● **Your objective**: The records follow. Transcribe only the lines from the line containing "Image resolution: width=1242" through the end, both ends included, and leave out the pictures.
Start of Block
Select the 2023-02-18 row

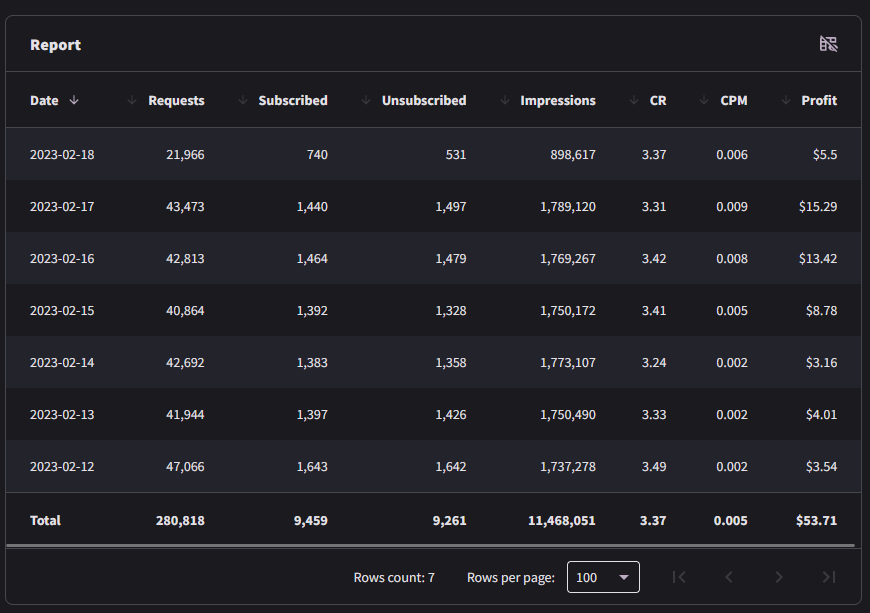(x=433, y=154)
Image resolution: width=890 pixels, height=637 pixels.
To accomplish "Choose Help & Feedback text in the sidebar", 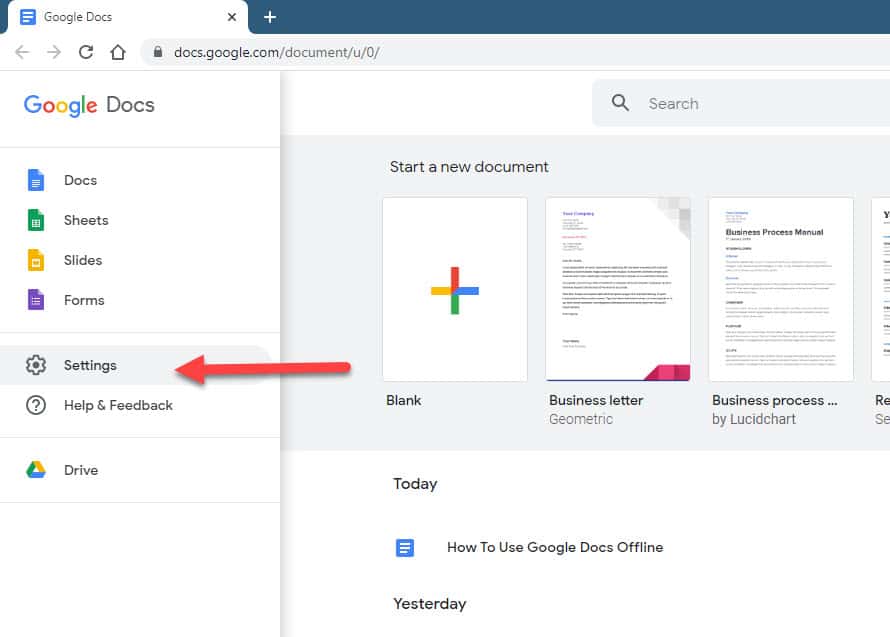I will 118,405.
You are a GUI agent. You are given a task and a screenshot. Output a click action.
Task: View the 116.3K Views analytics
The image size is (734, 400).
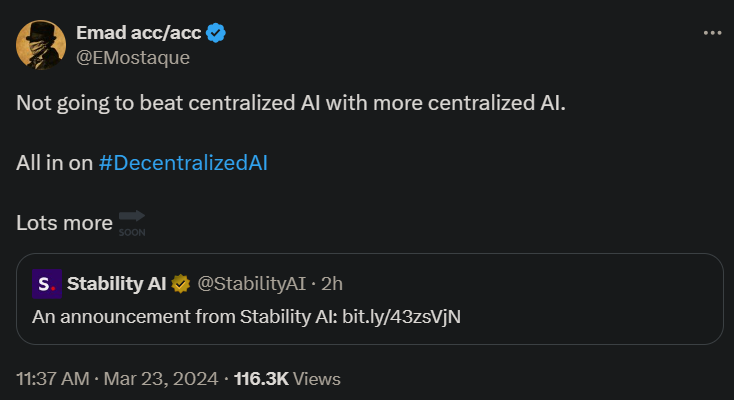point(287,379)
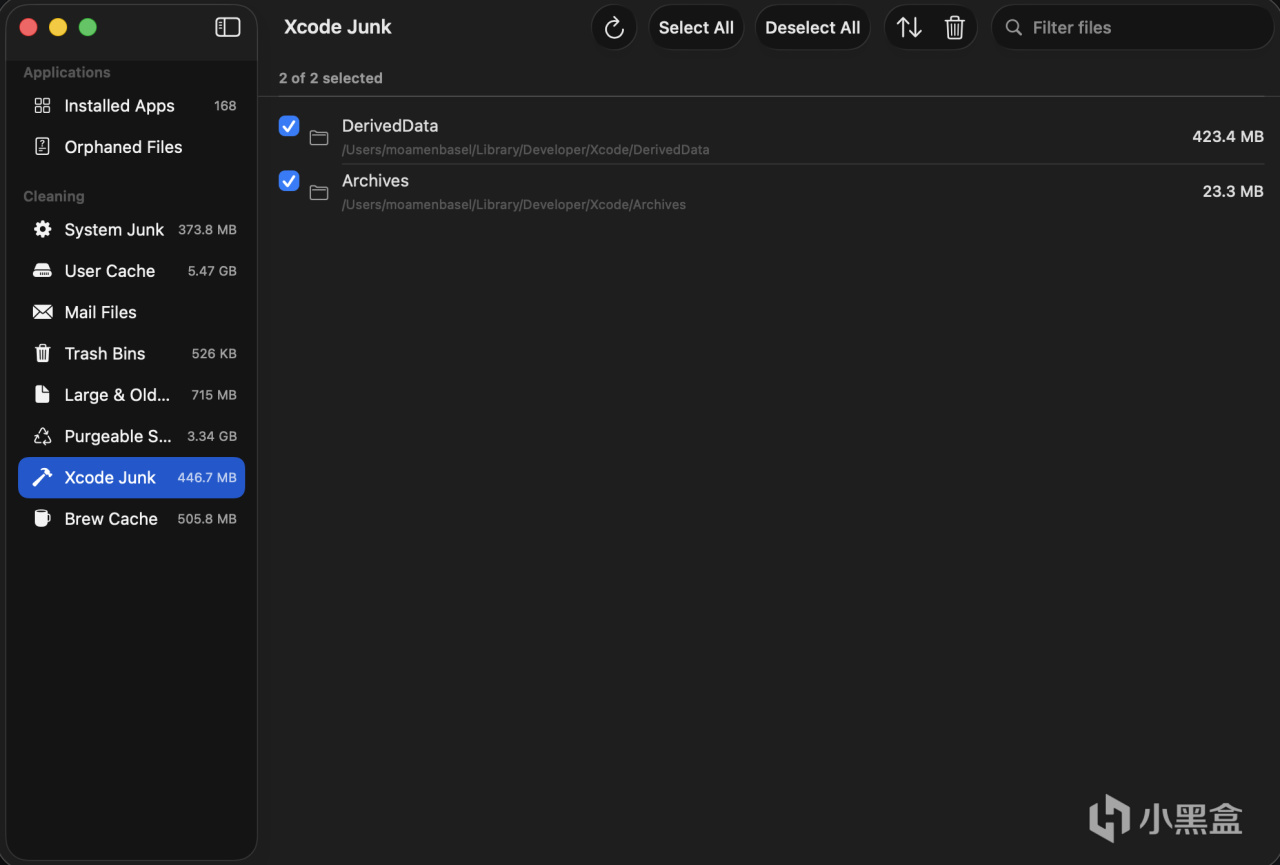Click the Brew Cache mug icon
This screenshot has height=865, width=1280.
tap(42, 518)
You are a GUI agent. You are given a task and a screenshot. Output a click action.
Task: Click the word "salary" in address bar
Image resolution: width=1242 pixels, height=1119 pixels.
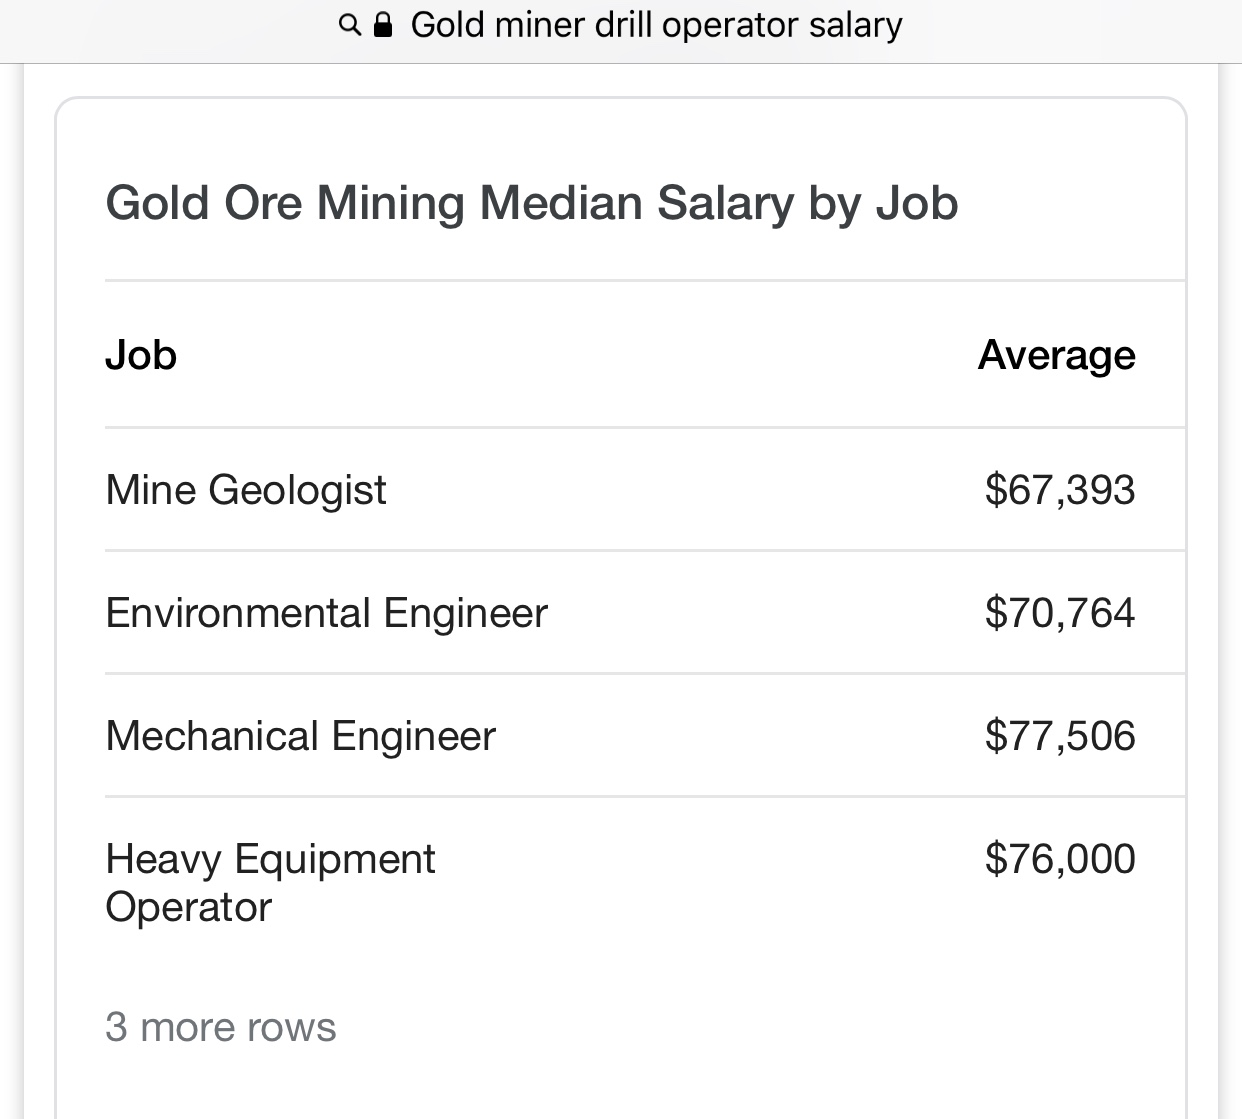[856, 25]
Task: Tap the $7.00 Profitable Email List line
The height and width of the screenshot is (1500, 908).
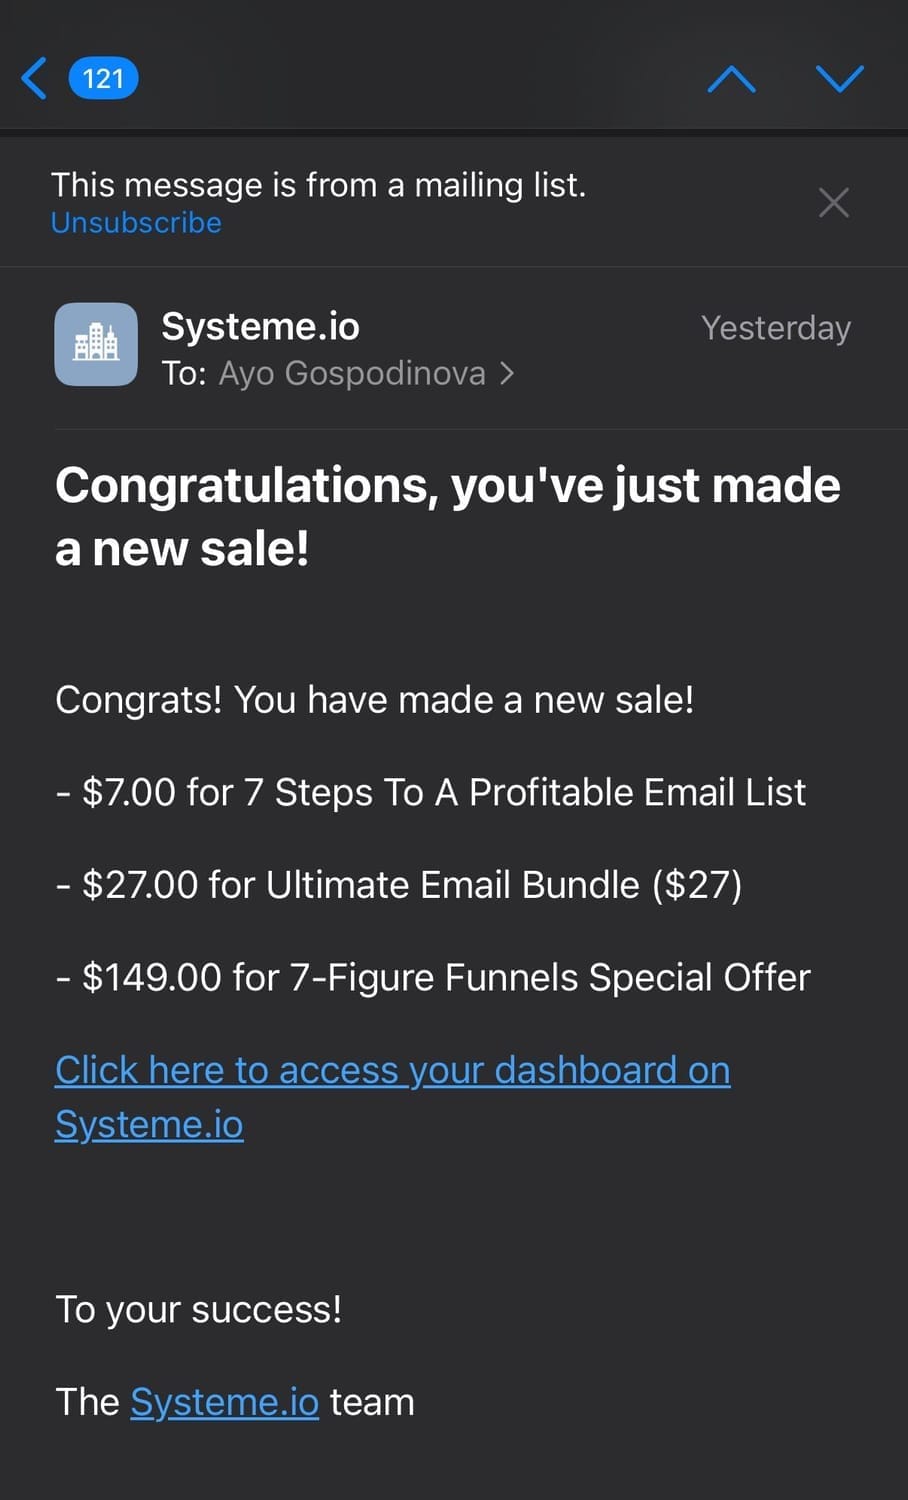Action: coord(430,792)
End of Block
● **Your solution**:
Image resolution: width=1242 pixels, height=1119 pixels.
[856, 25]
Task: Tap the $7.00 Profitable Email List line
The height and width of the screenshot is (1500, 908).
Action: coord(430,792)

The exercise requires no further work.